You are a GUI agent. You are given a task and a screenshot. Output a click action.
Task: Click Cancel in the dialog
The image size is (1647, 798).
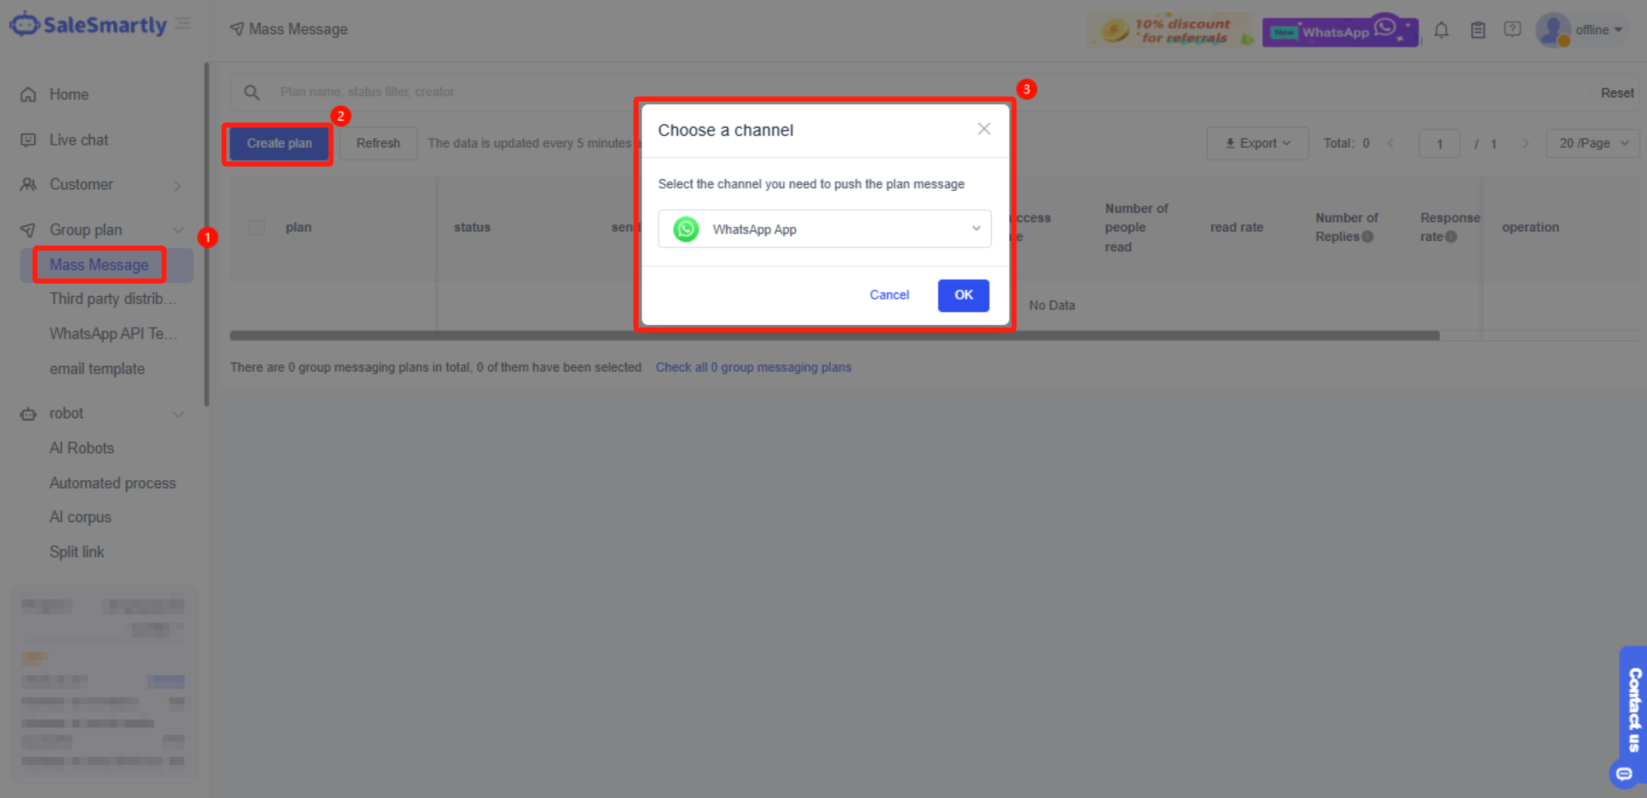(x=889, y=295)
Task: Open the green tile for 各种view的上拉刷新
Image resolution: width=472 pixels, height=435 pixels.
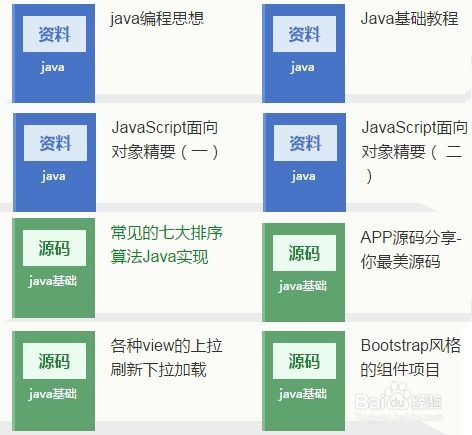Action: point(54,381)
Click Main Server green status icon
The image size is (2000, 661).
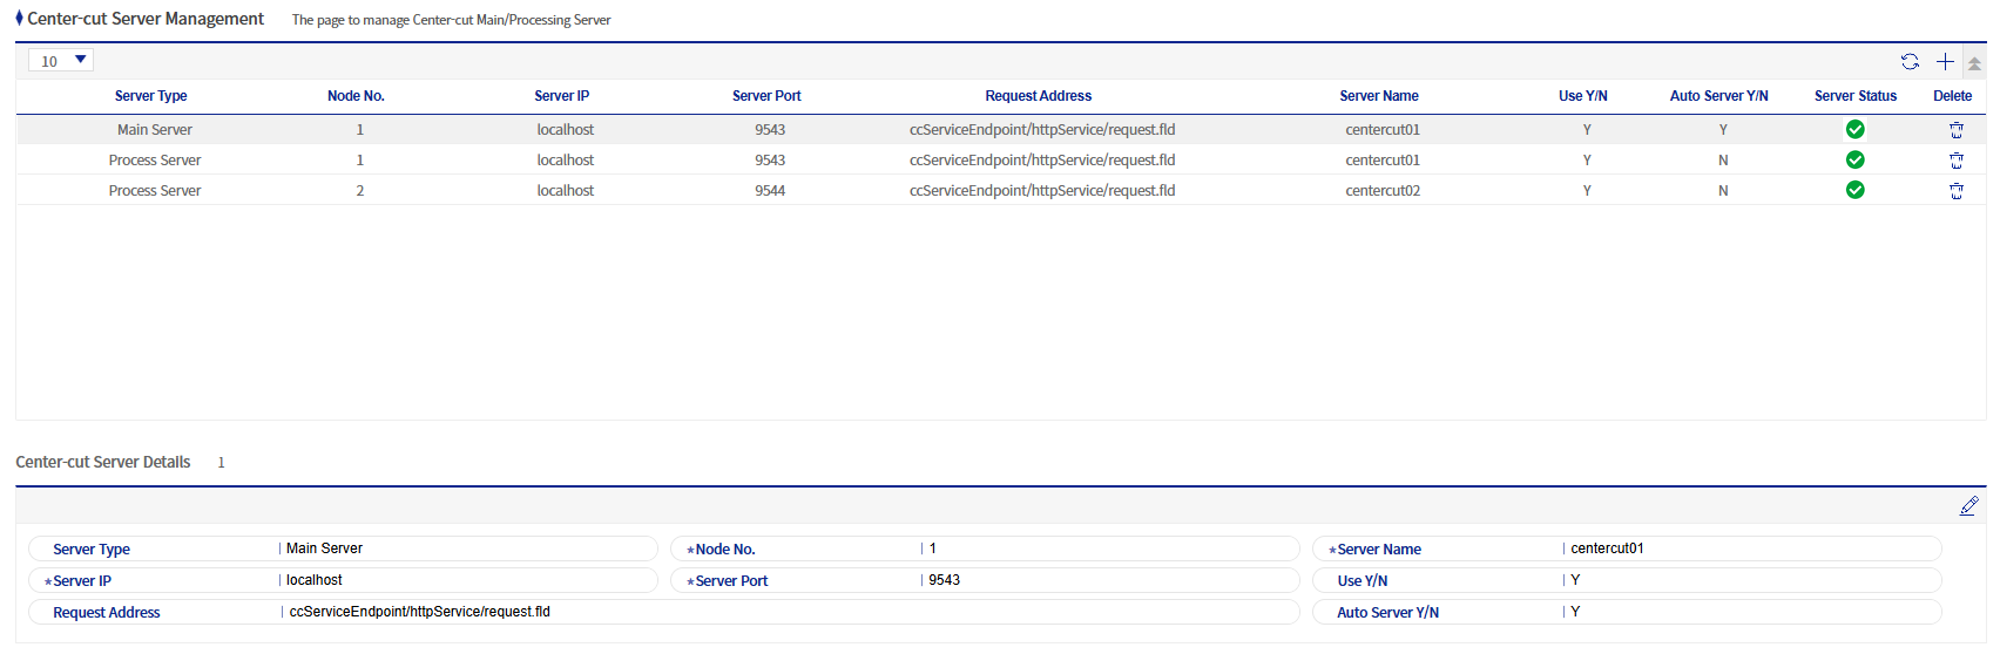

········

Put every line of the entries above into a JSON list of strings, one string per line, with blank lines left out. Leave the pictures out of the list.

_EXPECTED ANSWER_
[
  "You are a GUI agent. You are given a task and a screenshot. Output a click action.",
  "Task: Click Cancel in the dialog",
  "The image size is (1647, 798).",
  "(x=889, y=295)",
  "Task: Open the green tile for 各种view的上拉刷新",
  "Image resolution: width=472 pixels, height=435 pixels.",
  "Action: point(54,381)",
  "Click Main Server green status icon",
  "The image size is (2000, 661)."
]